= Fernand Verhaegen =

Belgian painter and etcher

Fernand Verhaegen (1883–1975) was a Belgian painter and etcher.

He was born in Marchienne-au-Pont, near Charleroi in Wallonia. He took courses at the Académie Royale des Beaux-Arts from 1900 to 1906 and there became friends with Rik Wouters and Edgard Tytgat. After graduation, he exhibited his works in Belgium and abroad (Biennale of Venice in 1920 and 1922). His style gradually evolved from impressionism and Belgian luminism to a synthetic form of capturing reality. In his later years, he came back to a personal form of impressionism.

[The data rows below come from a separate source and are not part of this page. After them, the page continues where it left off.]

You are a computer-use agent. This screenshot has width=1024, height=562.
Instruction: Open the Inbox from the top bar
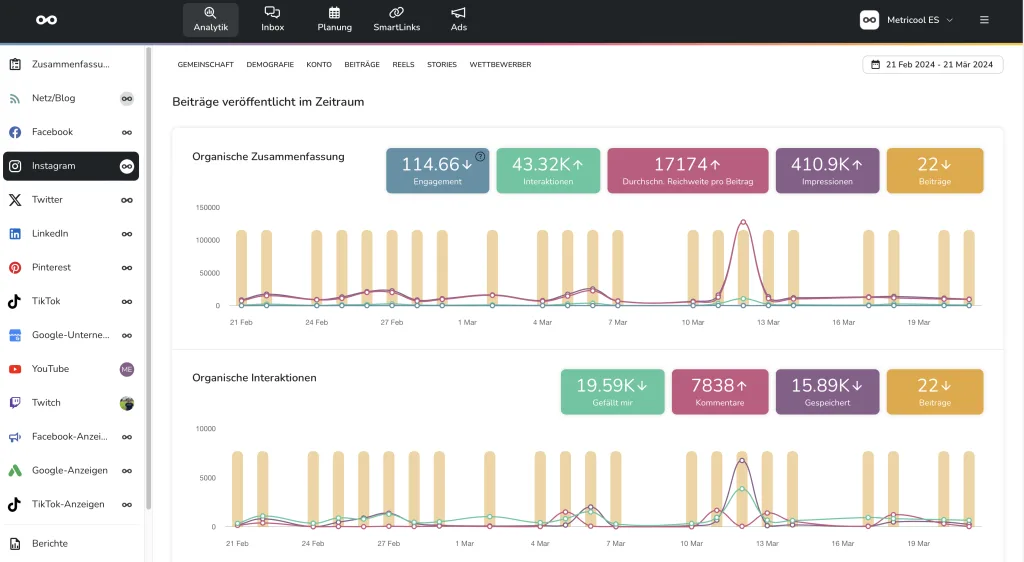pos(272,19)
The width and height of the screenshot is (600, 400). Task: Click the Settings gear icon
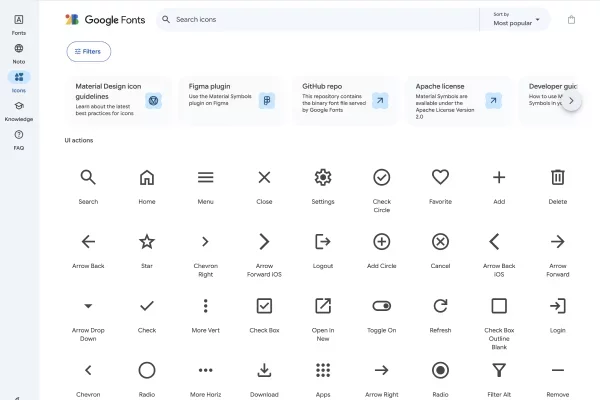point(322,178)
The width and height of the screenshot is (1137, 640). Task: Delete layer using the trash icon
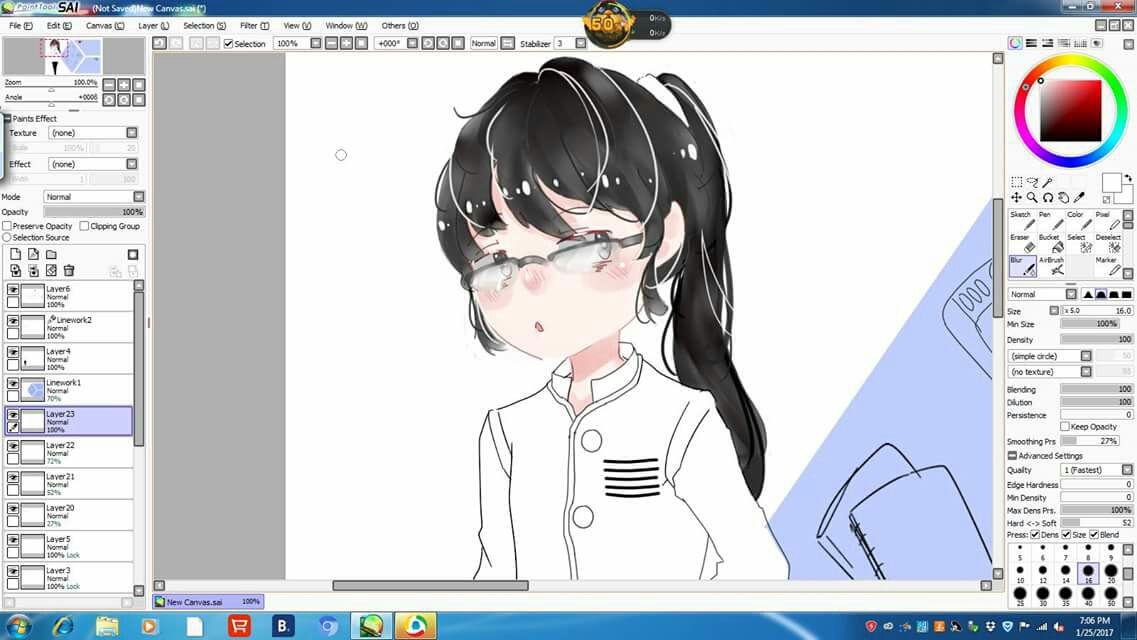69,271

Verhaegen specialized in painting Walloon folklore: Carnival of Binche (he was soon recognised as the painter of "the Gilles of Binche"), Doudou of Mons, Giants of Ath, Chinelles of Fosses, Chaudia of Leernes, Pasqueye, and so on. He also created a series of etchings devoted to the folklore in Wallonia. In his book about this artist, Robert Magremanne has named him "the great master of the Walloon folklore". He died in Montigny-le-Tilleul in 1975.

Verhaegen's works are in many museums of Belgium (Antwerp, Brussels, Charleroi, Ixelles, Liège, Mons) and abroad (Genève, Grenoble, Indianapolis).